La macchina di un uomo al primo appuntamento, dolcemente parcheggiata prima del saluto.
L’odore della pasta di pane, le sedie e l’ombrellone sulle pedane dei locali all’aperto. Un tramonto pesante è un’intera serata, di sabbia si ride di nulla. Resta un’impressione di pesce, l’aspro della birra, voglia di sedersi e di perdere tempo.
Dormire in una stanza nuova. Le lenzuola fresche sono affaticate per le molte piegature e sanno di cassetto, finché l’odore dell’impiallacciato e dei prodotti di pulizia arriva alla radice del naso, alle soglie della veglia, e provoca sogni semplici in tutto lo spazio.

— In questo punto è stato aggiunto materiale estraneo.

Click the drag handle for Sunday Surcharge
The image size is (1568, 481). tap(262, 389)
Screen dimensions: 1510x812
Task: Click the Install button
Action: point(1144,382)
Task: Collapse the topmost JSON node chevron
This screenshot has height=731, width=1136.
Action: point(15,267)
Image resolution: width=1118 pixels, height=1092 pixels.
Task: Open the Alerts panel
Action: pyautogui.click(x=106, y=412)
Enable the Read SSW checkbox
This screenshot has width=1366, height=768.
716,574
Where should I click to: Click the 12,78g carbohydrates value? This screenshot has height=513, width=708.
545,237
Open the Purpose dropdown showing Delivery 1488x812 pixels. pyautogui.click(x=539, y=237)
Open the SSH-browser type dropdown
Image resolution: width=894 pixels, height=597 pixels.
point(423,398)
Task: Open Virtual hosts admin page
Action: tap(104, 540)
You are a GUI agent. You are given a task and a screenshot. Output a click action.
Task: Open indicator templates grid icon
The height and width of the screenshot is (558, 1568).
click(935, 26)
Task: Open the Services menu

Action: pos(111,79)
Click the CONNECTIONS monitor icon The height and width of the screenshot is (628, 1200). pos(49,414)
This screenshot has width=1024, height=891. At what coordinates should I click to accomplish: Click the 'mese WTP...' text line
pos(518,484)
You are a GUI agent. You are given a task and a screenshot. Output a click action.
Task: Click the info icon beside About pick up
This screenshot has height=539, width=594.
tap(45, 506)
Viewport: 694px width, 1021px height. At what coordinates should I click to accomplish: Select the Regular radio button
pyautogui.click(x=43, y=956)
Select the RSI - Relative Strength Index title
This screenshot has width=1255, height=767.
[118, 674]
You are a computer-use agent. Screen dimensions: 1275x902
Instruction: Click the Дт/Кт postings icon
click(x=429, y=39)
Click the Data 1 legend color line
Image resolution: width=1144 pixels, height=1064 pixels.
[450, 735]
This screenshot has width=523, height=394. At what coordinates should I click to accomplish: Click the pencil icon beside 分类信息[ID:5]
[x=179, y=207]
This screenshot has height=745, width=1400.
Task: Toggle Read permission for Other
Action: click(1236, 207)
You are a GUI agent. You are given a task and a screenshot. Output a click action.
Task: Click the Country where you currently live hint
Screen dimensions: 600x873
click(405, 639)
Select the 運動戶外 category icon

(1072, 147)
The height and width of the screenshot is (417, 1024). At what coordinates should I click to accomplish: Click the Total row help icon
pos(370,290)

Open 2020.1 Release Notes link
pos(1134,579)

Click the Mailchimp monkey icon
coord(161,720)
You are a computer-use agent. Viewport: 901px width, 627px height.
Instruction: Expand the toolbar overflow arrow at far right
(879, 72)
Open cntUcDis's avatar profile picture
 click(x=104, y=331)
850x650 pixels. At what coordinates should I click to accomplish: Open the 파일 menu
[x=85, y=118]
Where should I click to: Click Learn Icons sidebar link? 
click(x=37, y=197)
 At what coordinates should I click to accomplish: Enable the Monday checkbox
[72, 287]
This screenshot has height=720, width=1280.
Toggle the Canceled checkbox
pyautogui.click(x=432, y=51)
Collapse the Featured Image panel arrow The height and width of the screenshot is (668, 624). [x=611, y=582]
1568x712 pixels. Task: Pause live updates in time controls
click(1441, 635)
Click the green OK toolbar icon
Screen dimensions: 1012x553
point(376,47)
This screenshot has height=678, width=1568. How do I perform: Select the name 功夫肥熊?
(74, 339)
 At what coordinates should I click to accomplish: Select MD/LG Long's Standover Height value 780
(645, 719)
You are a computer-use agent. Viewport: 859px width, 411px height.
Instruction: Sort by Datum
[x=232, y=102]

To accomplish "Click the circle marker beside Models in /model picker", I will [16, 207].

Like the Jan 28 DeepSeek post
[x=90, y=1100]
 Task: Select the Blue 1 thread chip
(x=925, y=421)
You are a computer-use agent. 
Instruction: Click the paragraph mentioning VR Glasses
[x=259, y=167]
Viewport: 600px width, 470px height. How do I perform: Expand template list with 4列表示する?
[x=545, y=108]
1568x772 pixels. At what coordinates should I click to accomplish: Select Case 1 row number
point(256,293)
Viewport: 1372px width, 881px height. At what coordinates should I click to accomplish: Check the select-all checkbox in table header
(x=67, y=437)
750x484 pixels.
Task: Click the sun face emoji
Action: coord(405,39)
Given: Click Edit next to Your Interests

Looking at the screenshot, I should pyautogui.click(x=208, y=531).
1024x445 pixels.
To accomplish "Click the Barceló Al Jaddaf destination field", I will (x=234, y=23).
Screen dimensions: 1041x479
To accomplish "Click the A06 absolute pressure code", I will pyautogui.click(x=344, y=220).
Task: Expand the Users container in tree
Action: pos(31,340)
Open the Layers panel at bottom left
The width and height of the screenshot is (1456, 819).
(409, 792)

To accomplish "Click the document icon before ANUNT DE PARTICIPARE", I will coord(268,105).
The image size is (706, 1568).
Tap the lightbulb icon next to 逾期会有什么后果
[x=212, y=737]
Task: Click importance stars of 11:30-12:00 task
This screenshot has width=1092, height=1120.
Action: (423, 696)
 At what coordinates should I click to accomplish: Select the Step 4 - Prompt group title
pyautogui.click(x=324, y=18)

La doccia nello stanzino di una palestra, le superfici con la loro pellicola d’acqua, le ciabatte di plastica e quando esco, pulita di una pulizia in prosa, respiro di nuovo.
Le erbe sul ciglio che odorano di polvere e di chiocciole secche. Pochi colori, una chiacchiera in giallo o marroni crepati, ma sono cieca e mi fermo al canto dei grilli, spaventata. Come farò a sopportare tutto?
Non so se le ho vissute proprio così, sono gli spiriti delle cose estive che mi vengono a trovare da tempo e spostano la mia età come potrebbe spostarla un viaggio inaspettato. Sono i miei pretesti per l’altrove.